- **EXERCISE**: Would you set down every line of the data below exactly as it reads?

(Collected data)
# # #

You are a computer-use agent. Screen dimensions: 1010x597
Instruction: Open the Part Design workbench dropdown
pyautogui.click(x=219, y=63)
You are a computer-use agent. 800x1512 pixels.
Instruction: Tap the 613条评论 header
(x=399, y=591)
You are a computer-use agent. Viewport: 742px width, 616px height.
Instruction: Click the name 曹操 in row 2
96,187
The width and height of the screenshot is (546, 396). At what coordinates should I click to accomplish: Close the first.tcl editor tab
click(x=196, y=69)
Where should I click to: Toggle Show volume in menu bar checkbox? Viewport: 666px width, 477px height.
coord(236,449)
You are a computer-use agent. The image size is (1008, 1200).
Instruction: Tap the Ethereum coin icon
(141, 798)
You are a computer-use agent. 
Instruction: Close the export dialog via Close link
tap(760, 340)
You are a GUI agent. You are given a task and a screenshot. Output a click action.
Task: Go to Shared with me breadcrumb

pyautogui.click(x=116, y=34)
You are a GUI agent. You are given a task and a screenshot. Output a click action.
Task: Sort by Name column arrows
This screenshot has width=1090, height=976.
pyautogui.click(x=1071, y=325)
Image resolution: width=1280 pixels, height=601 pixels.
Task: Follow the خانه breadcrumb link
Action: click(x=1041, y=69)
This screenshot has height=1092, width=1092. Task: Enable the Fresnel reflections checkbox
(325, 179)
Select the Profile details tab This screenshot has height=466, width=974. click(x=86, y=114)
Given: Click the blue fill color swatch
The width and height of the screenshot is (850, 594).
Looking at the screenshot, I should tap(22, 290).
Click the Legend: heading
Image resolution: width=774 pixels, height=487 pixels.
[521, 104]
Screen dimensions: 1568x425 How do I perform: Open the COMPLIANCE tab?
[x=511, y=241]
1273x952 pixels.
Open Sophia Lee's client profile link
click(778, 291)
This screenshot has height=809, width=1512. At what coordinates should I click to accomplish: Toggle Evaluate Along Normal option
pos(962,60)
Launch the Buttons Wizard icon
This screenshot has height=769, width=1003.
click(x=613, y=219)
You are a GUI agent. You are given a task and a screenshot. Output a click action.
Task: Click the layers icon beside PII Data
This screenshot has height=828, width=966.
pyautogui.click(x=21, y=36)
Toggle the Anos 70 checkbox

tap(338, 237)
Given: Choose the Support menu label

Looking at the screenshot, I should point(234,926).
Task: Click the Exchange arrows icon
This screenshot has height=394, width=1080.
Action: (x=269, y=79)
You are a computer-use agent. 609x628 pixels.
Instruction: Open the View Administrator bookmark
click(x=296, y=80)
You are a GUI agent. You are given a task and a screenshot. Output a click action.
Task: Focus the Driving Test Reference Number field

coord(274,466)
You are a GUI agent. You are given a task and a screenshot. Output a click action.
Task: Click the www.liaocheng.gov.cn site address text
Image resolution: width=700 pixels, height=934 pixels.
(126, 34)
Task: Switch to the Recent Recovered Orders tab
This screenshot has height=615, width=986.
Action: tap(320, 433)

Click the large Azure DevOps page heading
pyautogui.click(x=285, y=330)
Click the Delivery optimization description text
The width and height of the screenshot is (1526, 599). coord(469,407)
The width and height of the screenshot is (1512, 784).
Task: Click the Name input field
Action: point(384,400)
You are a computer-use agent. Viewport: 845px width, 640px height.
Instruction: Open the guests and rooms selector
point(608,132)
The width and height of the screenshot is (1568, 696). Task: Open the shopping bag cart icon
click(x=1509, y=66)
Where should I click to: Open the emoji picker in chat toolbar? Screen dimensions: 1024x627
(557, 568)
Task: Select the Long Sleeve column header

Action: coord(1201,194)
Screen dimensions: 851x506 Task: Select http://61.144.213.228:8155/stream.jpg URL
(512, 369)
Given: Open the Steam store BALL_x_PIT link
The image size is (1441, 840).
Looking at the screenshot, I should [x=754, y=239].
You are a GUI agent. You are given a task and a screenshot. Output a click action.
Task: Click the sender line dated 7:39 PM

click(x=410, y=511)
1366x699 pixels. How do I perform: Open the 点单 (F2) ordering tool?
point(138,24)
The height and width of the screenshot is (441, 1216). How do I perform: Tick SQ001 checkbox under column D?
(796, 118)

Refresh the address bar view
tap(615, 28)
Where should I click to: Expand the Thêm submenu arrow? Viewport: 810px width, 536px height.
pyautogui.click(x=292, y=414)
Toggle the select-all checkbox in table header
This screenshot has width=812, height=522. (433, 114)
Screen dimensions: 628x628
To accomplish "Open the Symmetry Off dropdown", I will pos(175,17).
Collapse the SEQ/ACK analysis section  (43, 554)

# # #

- **RESULT OF THIS TASK**:
You are a computer-use agent. Screen dimensions: 1010x597
Instruction: Open the Part Design workbench dropdown
pyautogui.click(x=219, y=63)
You are a computer-use agent. 800x1512 pixels.
Instruction: Tap the 613条评论 header
(x=399, y=591)
You are a computer-use agent. Viewport: 742px width, 616px height.
Instruction: Click the name 曹操 in row 2
96,187
The width and height of the screenshot is (546, 396). At what coordinates should I click to accomplish: Close the first.tcl editor tab
click(x=196, y=69)
Where should I click to: Toggle Show volume in menu bar checkbox? Viewport: 666px width, 477px height.
coord(236,449)
You are a computer-use agent. The image size is (1008, 1200).
Instruction: Tap the Ethereum coin icon
(141, 798)
You are a computer-use agent. 
Instruction: Close the export dialog via Close link
tap(760, 340)
You are a GUI agent. You are given a task and a screenshot. Output a click action.
Task: Go to Shared with me breadcrumb

pyautogui.click(x=116, y=34)
You are a GUI agent. You are given a task and a screenshot. Output a click action.
Task: Sort by Name column arrows
This screenshot has width=1090, height=976.
pyautogui.click(x=1071, y=325)
Image resolution: width=1280 pixels, height=601 pixels.
Task: Follow the خانه breadcrumb link
Action: click(x=1041, y=69)
This screenshot has height=1092, width=1092. Task: Enable the Fresnel reflections checkbox
(325, 179)
Select the Profile details tab This screenshot has height=466, width=974. click(x=86, y=114)
Given: Click the blue fill color swatch
The width and height of the screenshot is (850, 594).
Looking at the screenshot, I should tap(22, 290).
Click the Legend: heading
Image resolution: width=774 pixels, height=487 pixels.
[521, 104]
Screen dimensions: 1568x425 How do I perform: Open the COMPLIANCE tab?
[x=511, y=241]
1273x952 pixels.
Open Sophia Lee's client profile link
click(778, 291)
This screenshot has height=809, width=1512. At what coordinates should I click to accomplish: Toggle Evaluate Along Normal option
pos(962,60)
Launch the Buttons Wizard icon
This screenshot has height=769, width=1003.
click(x=613, y=219)
You are a GUI agent. You are given a task and a screenshot. Output a click action.
Task: Click the layers icon beside PII Data
This screenshot has height=828, width=966.
pyautogui.click(x=21, y=36)
Toggle the Anos 70 checkbox

tap(338, 237)
Given: Choose the Support menu label

Looking at the screenshot, I should point(234,926).
Task: Click the Exchange arrows icon
This screenshot has height=394, width=1080.
Action: (x=269, y=79)
You are a computer-use agent. 609x628 pixels.
Instruction: Open the View Administrator bookmark
click(x=296, y=80)
You are a GUI agent. You are given a task and a screenshot. Output a click action.
Task: Focus the Driving Test Reference Number field

coord(274,466)
You are a GUI agent. You are given a task and a screenshot. Output a click action.
Task: Click the www.liaocheng.gov.cn site address text
Image resolution: width=700 pixels, height=934 pixels.
(126, 34)
Task: Switch to the Recent Recovered Orders tab
This screenshot has height=615, width=986.
Action: tap(320, 433)

Click the large Azure DevOps page heading
pyautogui.click(x=285, y=330)
Click the Delivery optimization description text
The width and height of the screenshot is (1526, 599). coord(469,407)
The width and height of the screenshot is (1512, 784).
Task: Click the Name input field
Action: point(384,400)
You are a computer-use agent. Viewport: 845px width, 640px height.
Instruction: Open the guests and rooms selector
point(608,132)
The width and height of the screenshot is (1568, 696). Task: Open the shopping bag cart icon
click(x=1509, y=66)
Where should I click to: Open the emoji picker in chat toolbar? Screen dimensions: 1024x627
(557, 568)
Task: Select the Long Sleeve column header

Action: coord(1201,194)
Screen dimensions: 851x506 Task: Select http://61.144.213.228:8155/stream.jpg URL
(512, 369)
Given: Open the Steam store BALL_x_PIT link
The image size is (1441, 840).
Looking at the screenshot, I should [x=754, y=239].
You are a GUI agent. You are given a task and a screenshot. Output a click action.
Task: Click the sender line dated 7:39 PM

click(x=410, y=511)
1366x699 pixels. How do I perform: Open the 点单 (F2) ordering tool?
point(138,24)
The height and width of the screenshot is (441, 1216). How do I perform: Tick SQ001 checkbox under column D?
(796, 118)

Refresh the address bar view
tap(615, 28)
Where should I click to: Expand the Thêm submenu arrow? Viewport: 810px width, 536px height.
pyautogui.click(x=292, y=414)
Toggle the select-all checkbox in table header
This screenshot has width=812, height=522. (433, 114)
Screen dimensions: 628x628
To accomplish "Open the Symmetry Off dropdown", I will pos(175,17).
Collapse the SEQ/ACK analysis section  (43, 554)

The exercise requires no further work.